Avec les années, le nombre de cellules musculaires cardiaques diminue. Vous en perdez environ 1 gramme par an. Simultanément le maillage fibreux qui les entoure s’épaissit et de grosses protéines inertes s’immiscent au sein du tissu contractile.  Au final, le cœur prend du volume. Il devient plus rigide et peine à se relâcher. Il aspire plus difficilement le sang et se remplit moins bien. Pour compenser, l’oreillette qui stocke le sang à son arrivée dans le cœur, se contracte plus vigoureusement. Entre 20 et 80 ans, sa contribution à la pénétration du sang dans le ventricule est multipliée par 2.  A la longue, l’oreillette peut être victime de surmenage. Parfois, au lieu de se contracter harmonieusement, elle se met à vibrer.  Le cœur passe en « fibrillation auriculaire ». Elle transmet alors au ventricule des ordres de contractions anarchiques et trop rapides.  Pour préserver un débit cardiaque suffisant, le cœur doit aussi se contracter plus puissamment et se vider plus complètement. Le plus souvent, la mise en tension des membranes du cœur plus rigide permet un retour élastique suffisant. On parle de «phénomène de STARLING». Un retour veineux plus abondant pourrait entretenir ce mécanisme compensateur. La natation s’y prête particulièrement bien car le sang retourne plus aisément au cœur du fait de la position horizontale, de la pression et de la fraîcheur de l’eau. Parfois, le cœur s’épuise à la tâche, notamment si les artères sont trop rigides. C’est l’insuffisance cardiaque. Heureusement, le plus souvent, la nature parvient à compenser. Le sport contribue largement à la préservation des qualités musculaires du cœur. Comme de nombreux auteurs, MOZZAFARIAN, en 2008, a  démontré que l’activité physique bien menée réduisait le risque de fibrillation auriculaire. De surcroît, l’exercice régulier améliore la vitesse de contraction du cœur, préserve son débit et  réduit le risque d’aggravation des insuffisances cardiaques.

  • Sénior, adaptez votre entrainement !
Après 40 ans, plus encore après 60 ans,
Continuez à vous entraîner ou reprenez une activité physique ! C’est excellent !
MAIS
  • Réalisez un bilan médical initial et régulier. Une épreuve d’effort est souvent nécessaire
  • Reprenez très progressivement. Débutez par de l’activité physique avant de faire du sport
  • Échauffez-vous plus longtemps. Vous atteignez la difficulté prévue après 15 minutes ou plus.
  • Préférez les séances continues à intensité modérée. Vous êtes « en aisance respiratoire » ou vous pouvez « parler mais pas chanter »

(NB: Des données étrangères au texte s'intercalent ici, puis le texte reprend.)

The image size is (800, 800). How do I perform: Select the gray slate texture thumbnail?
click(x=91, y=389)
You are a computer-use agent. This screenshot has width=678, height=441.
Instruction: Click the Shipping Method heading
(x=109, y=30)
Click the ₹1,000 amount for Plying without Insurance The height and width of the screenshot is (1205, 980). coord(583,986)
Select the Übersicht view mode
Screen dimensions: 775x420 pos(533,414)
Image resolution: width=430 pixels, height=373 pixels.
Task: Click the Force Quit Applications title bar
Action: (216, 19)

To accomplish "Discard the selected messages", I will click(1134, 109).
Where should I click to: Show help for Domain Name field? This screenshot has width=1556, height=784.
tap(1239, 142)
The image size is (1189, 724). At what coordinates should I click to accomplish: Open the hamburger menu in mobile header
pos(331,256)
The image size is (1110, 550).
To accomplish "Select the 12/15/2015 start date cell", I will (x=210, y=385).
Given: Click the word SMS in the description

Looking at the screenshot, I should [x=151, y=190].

  • Évitez le fractionné. Les sportifs « de toujours » et bien suivis peuvent envisager des accélérations progressives.
  • Faites 3 entraînements d’endurance par semaine de 30 minutes à 1 heure. Variez les activités : natation, vélo, marche, course ou cardiotraining sur appareil.
  • N’oubliez pas le renforcement musculaire, 1 à 2 fois par semaine. Pour gagner du temps, pensez aux séances mixtes : Parcours continu de musculation légère ou  « endurance musclante » : Elliptique ou ski de fond, rameur ou aviron, natation avec palme ou plaquettes, vélo, marche ou course en côte.